BEGIN The records

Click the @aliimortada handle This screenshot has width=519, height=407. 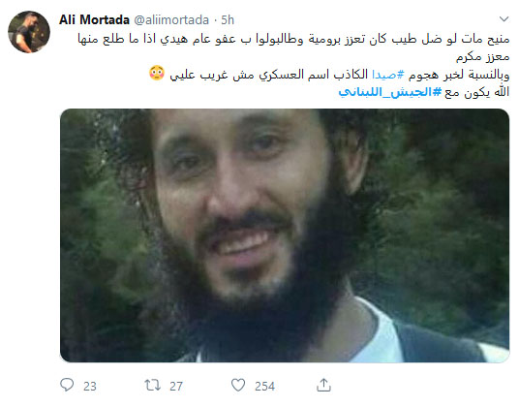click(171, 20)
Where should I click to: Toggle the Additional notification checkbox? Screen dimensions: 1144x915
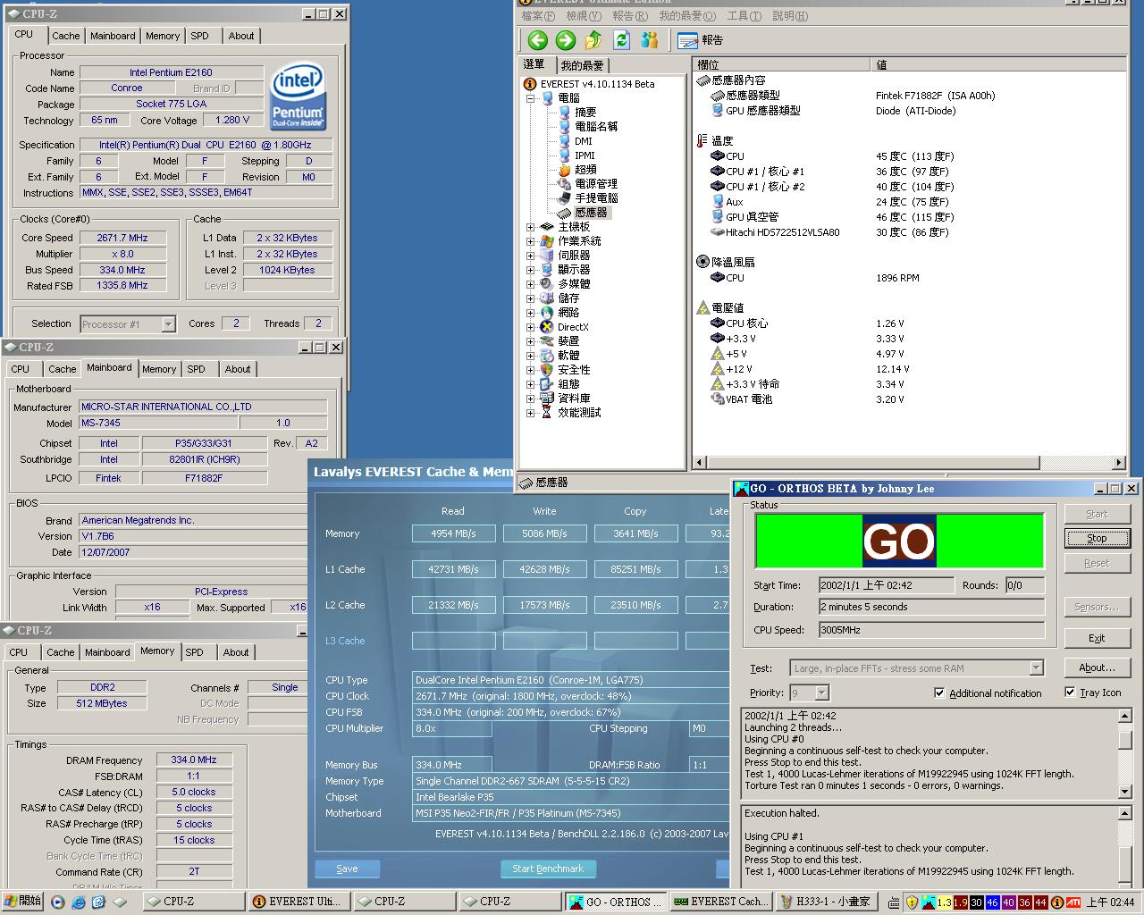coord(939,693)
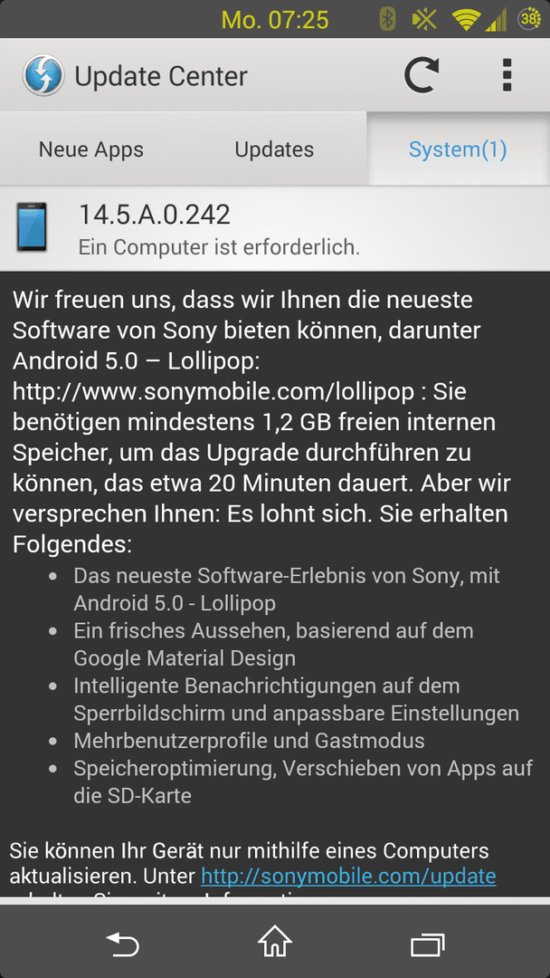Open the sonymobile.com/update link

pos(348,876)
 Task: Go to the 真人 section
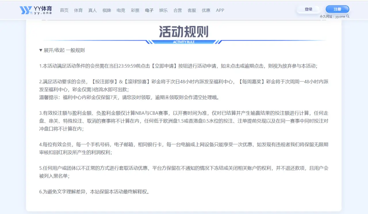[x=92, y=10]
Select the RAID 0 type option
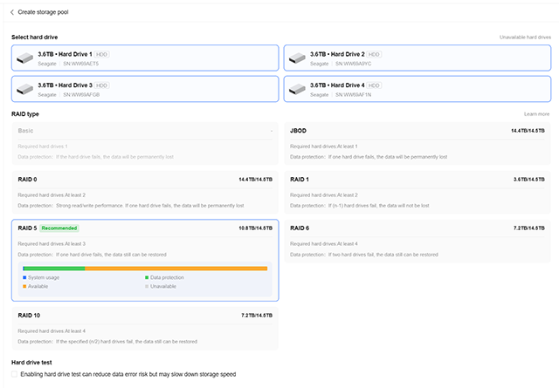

END The records

Make an exact copy of only those lines that run from the line with "Where should I" through the end of the records, excluding pictures.

▶ **Reply**:
Where should I click to: Toggle the Additional notification checkbox? Screen dimensions: 1144x915
coord(939,693)
Open the sonymobile.com/update link

pos(348,876)
 Task: Go to the 真人 section
[x=92, y=10]
Select the RAID 0 type option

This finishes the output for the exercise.